Supplied information:
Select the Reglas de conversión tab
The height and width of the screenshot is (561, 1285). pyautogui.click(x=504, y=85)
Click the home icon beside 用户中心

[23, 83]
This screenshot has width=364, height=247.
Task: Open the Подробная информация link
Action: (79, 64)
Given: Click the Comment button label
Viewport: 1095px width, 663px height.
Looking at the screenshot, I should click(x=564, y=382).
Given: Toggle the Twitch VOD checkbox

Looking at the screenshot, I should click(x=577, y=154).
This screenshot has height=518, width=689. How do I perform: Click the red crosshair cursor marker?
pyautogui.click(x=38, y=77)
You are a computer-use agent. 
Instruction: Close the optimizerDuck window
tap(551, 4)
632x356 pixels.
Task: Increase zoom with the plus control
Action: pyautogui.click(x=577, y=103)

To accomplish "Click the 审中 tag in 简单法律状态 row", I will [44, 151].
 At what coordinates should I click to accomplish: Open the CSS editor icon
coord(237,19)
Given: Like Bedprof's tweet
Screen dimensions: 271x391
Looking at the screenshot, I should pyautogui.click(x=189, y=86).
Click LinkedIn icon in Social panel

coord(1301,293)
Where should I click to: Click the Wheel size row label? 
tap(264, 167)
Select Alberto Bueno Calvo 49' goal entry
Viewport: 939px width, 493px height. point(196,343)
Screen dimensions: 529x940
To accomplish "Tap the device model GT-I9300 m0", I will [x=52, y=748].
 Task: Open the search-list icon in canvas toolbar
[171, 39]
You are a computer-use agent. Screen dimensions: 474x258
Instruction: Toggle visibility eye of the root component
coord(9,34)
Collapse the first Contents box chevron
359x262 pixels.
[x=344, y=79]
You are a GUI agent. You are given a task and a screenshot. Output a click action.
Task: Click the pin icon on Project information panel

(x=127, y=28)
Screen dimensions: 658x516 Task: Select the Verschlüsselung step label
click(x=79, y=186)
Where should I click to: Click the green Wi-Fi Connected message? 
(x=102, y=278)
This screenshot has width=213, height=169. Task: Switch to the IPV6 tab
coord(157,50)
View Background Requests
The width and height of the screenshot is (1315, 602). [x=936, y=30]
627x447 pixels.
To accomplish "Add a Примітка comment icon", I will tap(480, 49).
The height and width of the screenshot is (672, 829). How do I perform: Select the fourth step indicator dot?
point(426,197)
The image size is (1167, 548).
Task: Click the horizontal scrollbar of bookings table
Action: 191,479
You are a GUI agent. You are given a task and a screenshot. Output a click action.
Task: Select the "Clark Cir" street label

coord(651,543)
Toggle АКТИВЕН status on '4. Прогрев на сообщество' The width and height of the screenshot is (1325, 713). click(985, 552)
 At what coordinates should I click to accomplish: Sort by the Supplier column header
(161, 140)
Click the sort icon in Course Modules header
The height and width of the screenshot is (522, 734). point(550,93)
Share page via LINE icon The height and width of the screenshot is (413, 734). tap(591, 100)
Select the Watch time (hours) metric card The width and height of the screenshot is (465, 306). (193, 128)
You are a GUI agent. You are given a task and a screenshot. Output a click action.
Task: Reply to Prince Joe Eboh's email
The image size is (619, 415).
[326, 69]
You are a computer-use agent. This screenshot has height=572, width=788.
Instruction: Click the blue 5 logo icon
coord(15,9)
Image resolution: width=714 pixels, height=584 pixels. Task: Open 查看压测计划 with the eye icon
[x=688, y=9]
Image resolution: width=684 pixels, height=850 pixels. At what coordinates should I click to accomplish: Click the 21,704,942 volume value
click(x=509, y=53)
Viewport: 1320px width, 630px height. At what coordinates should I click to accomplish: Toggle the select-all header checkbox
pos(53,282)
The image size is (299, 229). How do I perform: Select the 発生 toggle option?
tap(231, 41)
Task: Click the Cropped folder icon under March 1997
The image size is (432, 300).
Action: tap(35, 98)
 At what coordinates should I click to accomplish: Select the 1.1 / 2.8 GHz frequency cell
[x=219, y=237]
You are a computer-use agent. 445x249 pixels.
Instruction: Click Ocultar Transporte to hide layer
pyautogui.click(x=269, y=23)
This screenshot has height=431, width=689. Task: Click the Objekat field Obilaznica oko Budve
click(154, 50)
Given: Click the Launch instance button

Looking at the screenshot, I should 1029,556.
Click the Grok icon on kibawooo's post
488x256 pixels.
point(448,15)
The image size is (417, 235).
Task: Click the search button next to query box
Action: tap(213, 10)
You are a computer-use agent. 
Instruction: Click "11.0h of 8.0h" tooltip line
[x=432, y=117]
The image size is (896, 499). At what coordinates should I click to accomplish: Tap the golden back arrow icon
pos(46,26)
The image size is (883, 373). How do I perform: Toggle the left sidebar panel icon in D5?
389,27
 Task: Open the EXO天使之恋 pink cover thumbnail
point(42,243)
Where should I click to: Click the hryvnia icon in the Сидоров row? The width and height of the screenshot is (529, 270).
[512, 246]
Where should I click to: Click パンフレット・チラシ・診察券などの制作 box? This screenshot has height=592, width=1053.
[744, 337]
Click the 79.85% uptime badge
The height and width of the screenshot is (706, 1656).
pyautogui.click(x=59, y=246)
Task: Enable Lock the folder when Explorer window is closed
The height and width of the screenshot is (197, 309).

Your instructions: Each line of the data needs to be repeated exactly.

Written solution:
Select the Reglas de conversión tab
The height and width of the screenshot is (561, 1285). pyautogui.click(x=504, y=85)
Click the home icon beside 用户中心

[23, 83]
This screenshot has width=364, height=247.
Task: Open the Подробная информация link
Action: (79, 64)
Given: Click the Comment button label
Viewport: 1095px width, 663px height.
Looking at the screenshot, I should click(x=564, y=382).
Given: Toggle the Twitch VOD checkbox

Looking at the screenshot, I should click(x=577, y=154).
This screenshot has height=518, width=689. How do I perform: Click the red crosshair cursor marker?
pyautogui.click(x=38, y=77)
You are a computer-use agent. 
Instruction: Close the optimizerDuck window
tap(551, 4)
632x356 pixels.
Task: Increase zoom with the plus control
Action: pyautogui.click(x=577, y=103)

To accomplish "Click the 审中 tag in 简单法律状态 row", I will [44, 151].
 At what coordinates should I click to accomplish: Open the CSS editor icon
coord(237,19)
Given: Like Bedprof's tweet
Screen dimensions: 271x391
Looking at the screenshot, I should pyautogui.click(x=189, y=86).
Click LinkedIn icon in Social panel

coord(1301,293)
Where should I click to: Click the Wheel size row label? 
tap(264, 167)
Select Alberto Bueno Calvo 49' goal entry
Viewport: 939px width, 493px height. point(196,343)
Screen dimensions: 529x940
To accomplish "Tap the device model GT-I9300 m0", I will [x=52, y=748].
 Task: Open the search-list icon in canvas toolbar
[171, 39]
You are a computer-use agent. Screen dimensions: 474x258
Instruction: Toggle visibility eye of the root component
coord(9,34)
Collapse the first Contents box chevron
359x262 pixels.
[x=344, y=79]
You are a GUI agent. You are given a task and a screenshot. Output a click action.
Task: Click the pin icon on Project information panel

(x=127, y=28)
Screen dimensions: 658x516 Task: Select the Verschlüsselung step label
click(x=79, y=186)
Where should I click to: Click the green Wi-Fi Connected message? 
(x=102, y=278)
This screenshot has width=213, height=169. Task: Switch to the IPV6 tab
coord(157,50)
View Background Requests
The width and height of the screenshot is (1315, 602). [x=936, y=30]
627x447 pixels.
To accomplish "Add a Примітка comment icon", I will tap(480, 49).
The height and width of the screenshot is (672, 829). How do I perform: Select the fourth step indicator dot?
point(426,197)
The image size is (1167, 548).
Task: Click the horizontal scrollbar of bookings table
Action: 191,479
You are a GUI agent. You are given a task and a screenshot. Output a click action.
Task: Select the "Clark Cir" street label

coord(651,543)
Toggle АКТИВЕН status on '4. Прогрев на сообщество' The width and height of the screenshot is (1325, 713). click(985, 552)
 At what coordinates should I click to accomplish: Sort by the Supplier column header
(161, 140)
Click the sort icon in Course Modules header
The height and width of the screenshot is (522, 734). point(550,93)
Share page via LINE icon The height and width of the screenshot is (413, 734). tap(591, 100)
Select the Watch time (hours) metric card The width and height of the screenshot is (465, 306). (193, 128)
You are a GUI agent. You are given a task and a screenshot. Output a click action.
Task: Reply to Prince Joe Eboh's email
The image size is (619, 415).
[326, 69]
You are a computer-use agent. This screenshot has height=572, width=788.
Instruction: Click the blue 5 logo icon
coord(15,9)
Image resolution: width=714 pixels, height=584 pixels. Task: Open 查看压测计划 with the eye icon
[x=688, y=9]
Image resolution: width=684 pixels, height=850 pixels. At what coordinates should I click to accomplish: Click the 21,704,942 volume value
click(x=509, y=53)
Viewport: 1320px width, 630px height. At what coordinates should I click to accomplish: Toggle the select-all header checkbox
pos(53,282)
The image size is (299, 229). How do I perform: Select the 発生 toggle option?
tap(231, 41)
Task: Click the Cropped folder icon under March 1997
The image size is (432, 300).
Action: tap(35, 98)
 At what coordinates should I click to accomplish: Select the 1.1 / 2.8 GHz frequency cell
[x=219, y=237]
You are a computer-use agent. 445x249 pixels.
Instruction: Click Ocultar Transporte to hide layer
pyautogui.click(x=269, y=23)
This screenshot has height=431, width=689. Task: Click the Objekat field Obilaznica oko Budve
click(154, 50)
Given: Click the Launch instance button

Looking at the screenshot, I should 1029,556.
Click the Grok icon on kibawooo's post
488x256 pixels.
point(448,15)
The image size is (417, 235).
Task: Click the search button next to query box
Action: tap(213, 10)
You are a computer-use agent. 
Instruction: Click "11.0h of 8.0h" tooltip line
[x=432, y=117]
The image size is (896, 499). At what coordinates should I click to accomplish: Tap the golden back arrow icon
pos(46,26)
The image size is (883, 373). How do I perform: Toggle the left sidebar panel icon in D5?
389,27
 Task: Open the EXO天使之恋 pink cover thumbnail
point(42,243)
Where should I click to: Click the hryvnia icon in the Сидоров row? The width and height of the screenshot is (529, 270).
[512, 246]
Where should I click to: Click パンフレット・チラシ・診察券などの制作 box? This screenshot has height=592, width=1053.
[744, 337]
Click the 79.85% uptime badge
The height and width of the screenshot is (706, 1656).
pyautogui.click(x=59, y=246)
Task: Enable Lock the folder when Explorer window is closed
The height and width of the screenshot is (197, 309).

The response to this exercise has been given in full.